A assessora de investimentos Juliana Lima explica que a inversão de prioridades compromete o orçamento familiar e impede a construção de patrimônio. A profissional aponta que o hábito de poupar deve ocorrer antes do consumo, logo após o recebimento da renda.
Diferente de você ganhar e guardar o que sobrar, o ideal seria a gente realmente ganhar, guardar e utilizar o que sobrar", orienta.
Para quem planeja iniciar uma reserva, qualquer percentual de economia possui validade inicial, seja 1% ou 10% do salário. O importante é estabelecer a constância.
Mudar a mentalidade sobre as despesas é um passo fundamental. A assessora compara cortes radicais no orçamento com dietas restritivas, que frequentemente causam recaídas e frustrações. O caminho correto, segundo ela, envolve organizar as contas e identificar os 'ralos financeiros'.

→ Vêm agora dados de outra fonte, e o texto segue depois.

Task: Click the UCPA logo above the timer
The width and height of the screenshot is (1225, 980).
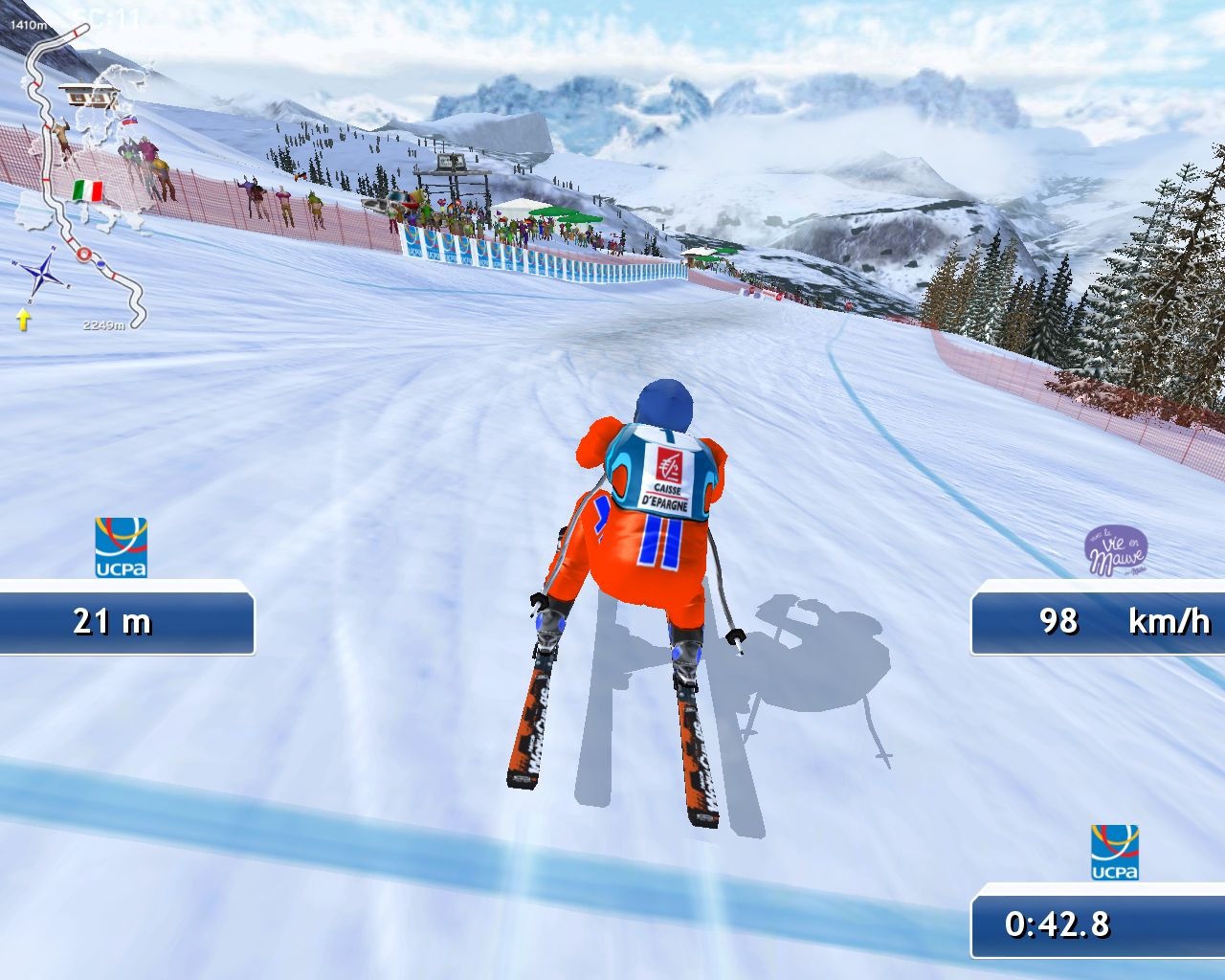Action: point(1115,852)
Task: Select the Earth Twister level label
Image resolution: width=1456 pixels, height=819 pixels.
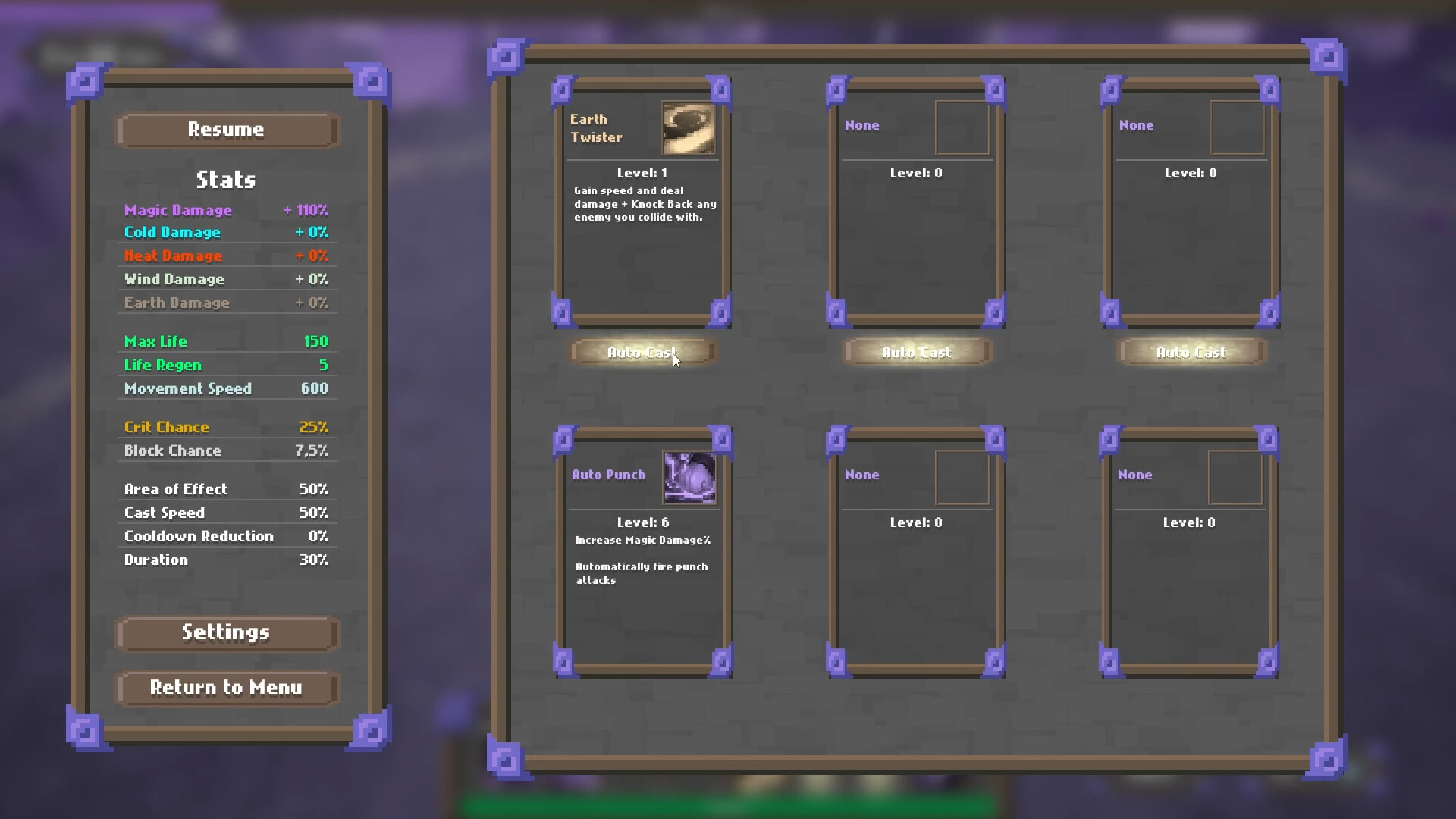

Esses gastos invisíveis minam o orçamento mensal de forma silenciosa. Eles incluem assinaturas de serviços sem uso, juros de cheque especial, taxas do cartão de crédito e despesas excessivas com aplicativos de transporte e entrega de refeições.
Pessoas com o orçamento comprometido por contas em atraso recebem uma orientação específica. Juliana recomenda priorizar a quitação das dívidas com juros altos. Após essa etapa, o trabalhador pode separar uma quantia mínima por mês para criar o hábito da poupança e notar o dinheiro atuar a seu favor.
Para aqueles que já tentaram poupar e desistiram por causa de rendimentos baixos no início, a assessora ressalta o impacto do longo prazo.
A mágica dos juros compostos é exatamente o prazo, o tempo. Ele é o exponencial e faz com que a gente colha os frutos no futuro", destaca.
O planejamento precoce garante mais vantagens financeiras do que aportes elevados feitos tardiamente. "Quanto mais a gente realmente tem o tempo a nosso favor, mais retorno a gente vai ter", conclui.